§ **Quoted passage**:
● ● ●

Economic growth is increasingly concentrated in markets outside the EU: By 2030, an estimated 60 % of world growth will take place in emerging economies. Led by European Commission Vice-President Antonio Tajani, representatives and business delegations from Europe are visiting growth markets throughout the world to increase the chances of success for EU companies.
In an effort to tap into emerging markets, European Commission Vice-President Antonio Tajani launched ‘Missions for Growth’, a series of overseas visits designed to help EU enterprises do business abroad. These emerging markets introduce a host of opportunities – and challenges – that European industry must embrace in the 21st century.
Today, only 13 % of EU small and medium-sized enterprises (SMEs) are doing business beyond the borders of the European Union, and Missions for Growth are designed to change that. These missions enable SMEs to take part in political meetings with local authorities, as well as organise business-to-business exchanges to gain insights into foreign administrative and regulatory environments.

● ● ●

§ **Information supplied**:
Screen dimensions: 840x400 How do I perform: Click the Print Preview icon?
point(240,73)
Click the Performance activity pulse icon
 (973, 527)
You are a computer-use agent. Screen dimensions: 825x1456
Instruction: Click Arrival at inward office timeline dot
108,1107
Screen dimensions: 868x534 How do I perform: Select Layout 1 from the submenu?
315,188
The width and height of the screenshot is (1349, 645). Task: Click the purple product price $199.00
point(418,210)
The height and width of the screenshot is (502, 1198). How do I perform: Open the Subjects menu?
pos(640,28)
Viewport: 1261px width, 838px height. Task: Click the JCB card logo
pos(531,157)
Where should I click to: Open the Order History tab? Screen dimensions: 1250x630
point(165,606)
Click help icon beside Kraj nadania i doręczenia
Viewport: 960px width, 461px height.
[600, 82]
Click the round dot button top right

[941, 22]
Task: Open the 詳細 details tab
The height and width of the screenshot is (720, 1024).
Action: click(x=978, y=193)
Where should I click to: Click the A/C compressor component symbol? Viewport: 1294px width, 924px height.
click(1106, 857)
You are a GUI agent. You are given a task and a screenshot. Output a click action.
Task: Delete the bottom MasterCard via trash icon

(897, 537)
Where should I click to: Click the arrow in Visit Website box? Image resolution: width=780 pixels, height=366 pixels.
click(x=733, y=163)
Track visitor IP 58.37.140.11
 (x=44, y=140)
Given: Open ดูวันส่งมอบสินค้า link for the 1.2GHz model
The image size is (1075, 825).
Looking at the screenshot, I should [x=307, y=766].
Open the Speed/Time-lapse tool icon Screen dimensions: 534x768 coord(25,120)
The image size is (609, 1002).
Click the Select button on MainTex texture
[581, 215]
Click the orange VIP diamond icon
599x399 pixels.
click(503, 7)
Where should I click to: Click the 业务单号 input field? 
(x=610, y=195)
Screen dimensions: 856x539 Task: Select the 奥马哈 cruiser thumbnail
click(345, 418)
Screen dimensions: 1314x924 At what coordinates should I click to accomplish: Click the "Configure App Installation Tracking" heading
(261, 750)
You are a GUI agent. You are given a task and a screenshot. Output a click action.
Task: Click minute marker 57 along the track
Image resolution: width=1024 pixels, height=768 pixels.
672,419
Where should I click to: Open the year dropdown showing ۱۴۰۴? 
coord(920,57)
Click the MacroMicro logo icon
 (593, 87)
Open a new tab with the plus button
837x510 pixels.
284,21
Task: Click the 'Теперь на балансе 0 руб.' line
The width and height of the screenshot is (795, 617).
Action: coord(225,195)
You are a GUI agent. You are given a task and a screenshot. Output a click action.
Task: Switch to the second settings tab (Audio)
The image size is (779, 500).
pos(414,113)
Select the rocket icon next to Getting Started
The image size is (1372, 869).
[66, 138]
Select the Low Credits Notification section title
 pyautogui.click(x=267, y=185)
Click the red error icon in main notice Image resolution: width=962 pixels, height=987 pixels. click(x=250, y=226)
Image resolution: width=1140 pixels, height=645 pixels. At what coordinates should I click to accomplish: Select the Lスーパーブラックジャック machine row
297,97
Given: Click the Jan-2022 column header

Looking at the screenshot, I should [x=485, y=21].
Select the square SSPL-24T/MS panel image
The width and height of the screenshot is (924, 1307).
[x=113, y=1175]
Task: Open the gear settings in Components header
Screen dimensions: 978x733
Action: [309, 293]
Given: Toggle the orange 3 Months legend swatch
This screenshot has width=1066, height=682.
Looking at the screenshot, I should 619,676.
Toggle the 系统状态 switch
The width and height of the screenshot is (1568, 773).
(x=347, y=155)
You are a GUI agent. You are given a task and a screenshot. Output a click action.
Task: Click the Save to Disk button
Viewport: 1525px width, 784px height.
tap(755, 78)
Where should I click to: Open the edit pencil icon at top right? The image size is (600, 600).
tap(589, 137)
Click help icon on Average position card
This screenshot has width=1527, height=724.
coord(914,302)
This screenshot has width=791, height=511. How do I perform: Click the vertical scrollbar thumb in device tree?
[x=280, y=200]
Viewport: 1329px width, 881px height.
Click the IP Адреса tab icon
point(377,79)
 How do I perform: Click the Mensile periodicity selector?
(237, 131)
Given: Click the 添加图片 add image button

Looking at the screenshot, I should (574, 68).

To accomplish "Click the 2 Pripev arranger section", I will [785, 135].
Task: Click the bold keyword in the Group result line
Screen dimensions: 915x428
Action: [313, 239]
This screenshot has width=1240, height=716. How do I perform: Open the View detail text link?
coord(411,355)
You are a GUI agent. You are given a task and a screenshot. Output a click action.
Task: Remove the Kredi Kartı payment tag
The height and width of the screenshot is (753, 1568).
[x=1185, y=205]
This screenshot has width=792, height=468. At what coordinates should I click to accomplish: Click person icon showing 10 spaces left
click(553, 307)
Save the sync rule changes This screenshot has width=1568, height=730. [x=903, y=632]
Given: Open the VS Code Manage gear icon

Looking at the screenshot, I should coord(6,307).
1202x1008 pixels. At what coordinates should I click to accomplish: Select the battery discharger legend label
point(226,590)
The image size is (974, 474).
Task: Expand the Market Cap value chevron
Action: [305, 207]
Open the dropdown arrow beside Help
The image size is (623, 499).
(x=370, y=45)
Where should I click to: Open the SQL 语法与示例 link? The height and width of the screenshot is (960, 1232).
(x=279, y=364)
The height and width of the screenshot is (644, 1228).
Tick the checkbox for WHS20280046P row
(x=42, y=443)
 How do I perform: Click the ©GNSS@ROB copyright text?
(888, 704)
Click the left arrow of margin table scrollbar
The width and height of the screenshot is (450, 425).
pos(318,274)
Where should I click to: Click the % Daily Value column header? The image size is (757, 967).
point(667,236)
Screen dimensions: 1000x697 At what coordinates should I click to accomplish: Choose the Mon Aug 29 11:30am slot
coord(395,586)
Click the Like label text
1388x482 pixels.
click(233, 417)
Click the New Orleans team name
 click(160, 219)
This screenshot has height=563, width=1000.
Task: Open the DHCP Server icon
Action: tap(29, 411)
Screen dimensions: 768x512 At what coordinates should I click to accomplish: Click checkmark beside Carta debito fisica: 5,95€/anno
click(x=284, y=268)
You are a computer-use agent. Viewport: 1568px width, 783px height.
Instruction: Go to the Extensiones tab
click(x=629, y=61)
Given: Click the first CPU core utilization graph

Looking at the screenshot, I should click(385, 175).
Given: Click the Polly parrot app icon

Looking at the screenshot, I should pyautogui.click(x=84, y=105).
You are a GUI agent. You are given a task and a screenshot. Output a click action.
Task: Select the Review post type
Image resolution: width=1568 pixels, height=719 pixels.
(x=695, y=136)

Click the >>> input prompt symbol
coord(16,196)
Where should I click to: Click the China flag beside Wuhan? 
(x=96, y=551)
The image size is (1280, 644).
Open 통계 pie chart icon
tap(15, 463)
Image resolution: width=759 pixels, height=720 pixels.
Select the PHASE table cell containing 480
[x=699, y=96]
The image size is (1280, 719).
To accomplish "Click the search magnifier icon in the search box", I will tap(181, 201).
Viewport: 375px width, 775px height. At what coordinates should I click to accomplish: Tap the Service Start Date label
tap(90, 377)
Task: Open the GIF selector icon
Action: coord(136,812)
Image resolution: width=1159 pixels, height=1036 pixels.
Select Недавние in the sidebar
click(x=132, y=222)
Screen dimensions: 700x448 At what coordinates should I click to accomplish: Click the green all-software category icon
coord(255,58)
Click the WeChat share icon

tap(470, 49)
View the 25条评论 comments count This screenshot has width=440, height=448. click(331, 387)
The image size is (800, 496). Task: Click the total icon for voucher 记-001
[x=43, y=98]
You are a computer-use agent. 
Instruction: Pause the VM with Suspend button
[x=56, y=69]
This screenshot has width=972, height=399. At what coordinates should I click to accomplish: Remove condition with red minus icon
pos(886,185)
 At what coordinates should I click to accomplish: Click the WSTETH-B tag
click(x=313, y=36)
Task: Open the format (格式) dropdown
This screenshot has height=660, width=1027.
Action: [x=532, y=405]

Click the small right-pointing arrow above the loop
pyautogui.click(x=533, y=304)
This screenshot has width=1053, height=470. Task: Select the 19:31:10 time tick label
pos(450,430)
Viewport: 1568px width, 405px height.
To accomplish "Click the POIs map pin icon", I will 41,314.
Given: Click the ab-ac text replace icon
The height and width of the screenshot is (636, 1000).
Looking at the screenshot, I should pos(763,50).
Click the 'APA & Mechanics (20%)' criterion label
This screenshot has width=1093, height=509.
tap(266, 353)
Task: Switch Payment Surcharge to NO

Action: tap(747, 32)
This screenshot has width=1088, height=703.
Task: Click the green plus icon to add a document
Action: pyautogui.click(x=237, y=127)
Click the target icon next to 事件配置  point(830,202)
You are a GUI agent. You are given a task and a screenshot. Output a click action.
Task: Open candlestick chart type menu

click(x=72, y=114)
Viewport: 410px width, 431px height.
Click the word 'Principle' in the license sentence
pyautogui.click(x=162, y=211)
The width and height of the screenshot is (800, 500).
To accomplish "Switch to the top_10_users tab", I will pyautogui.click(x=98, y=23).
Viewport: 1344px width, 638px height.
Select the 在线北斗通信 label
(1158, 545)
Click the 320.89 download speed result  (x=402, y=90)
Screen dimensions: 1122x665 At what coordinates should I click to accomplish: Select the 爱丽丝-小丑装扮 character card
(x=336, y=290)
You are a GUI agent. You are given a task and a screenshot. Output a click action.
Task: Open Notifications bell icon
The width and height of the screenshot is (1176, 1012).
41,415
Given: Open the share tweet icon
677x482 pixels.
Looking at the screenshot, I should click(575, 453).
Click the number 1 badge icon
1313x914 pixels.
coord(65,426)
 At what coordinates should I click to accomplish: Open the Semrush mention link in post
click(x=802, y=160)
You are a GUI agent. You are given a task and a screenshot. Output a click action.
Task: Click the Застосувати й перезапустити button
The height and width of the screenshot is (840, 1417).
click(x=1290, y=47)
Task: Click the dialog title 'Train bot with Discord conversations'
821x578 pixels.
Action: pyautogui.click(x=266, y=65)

● ● ●

§ **Using the information**:
A) According to the Missions for Growth text, what percentage of EU small and medium-sized enterprises currently do business beyond EU borders?
B) Carry the Missions for Growth text forward from its last sentence.
The listing comes from a different source and is unrelated to the Missions for Growth text.

§ **Answers for the tasks**:
A) 13 %

B)
‘For many smaller companies lacking the credentials and recognition of well-established European brands, participation in these missions lends them more credibility and reliability in the eyes of potential business partners in third countries,’ Vice-President Tajani said. ‘The insights EU businesses gain from our Missions for Growth help them capitalise on external growth – which, in turn, will spur growth here in Europe.’
Generally, a few months after Tajani touches down, DG Enterprise Director General and EU SME Envoy Daniel Calleja visits the same countries, also accompanied by EU entrepreneurs. These follow-up visits demonstrate the Commission’s willingness to translate political agreements into concrete actions.
More than 800 participants representing nearly 600 companies and business associations from 26 Member States have embarked on Missions for Growth. A typical mission usually has a delegation of 60 to 120 companies, including both small and large enterprises. All manufacturing sectors are represented in these missions: construction, transport and real estate; oil, gas and renewables; medical devices and pharmaceuticals; key enabling technologies; and tourism.
During these missions, Vice-President Tajani has signed more than 70 Letters of Intent and Joint Declarations to work on common objectives, particularly in the areas of SME policy, tourism, regulatory issues and standards. Implementation measures are already taking shape, including the nomination of SME Envoys in countries such as Brazil, Chile, Colombia, Peru and Uruguay, as well as the transposition of European industrial standards as national standards in Morocco, Tunisia, Egypt and more.
Many companies have reported clear business results from these missions. At the Mission for Growth in China, for example, five Danish companies signed a deal to conduct a long-term project with their Chinese counterparts. The project, which centres on the biomass and bioenergy sectors, generated €1.2 million in less than six months. Meanwhile, in Tunisia, long-term partnership agreements worth more than €480 million were signed in the aeronautics sector.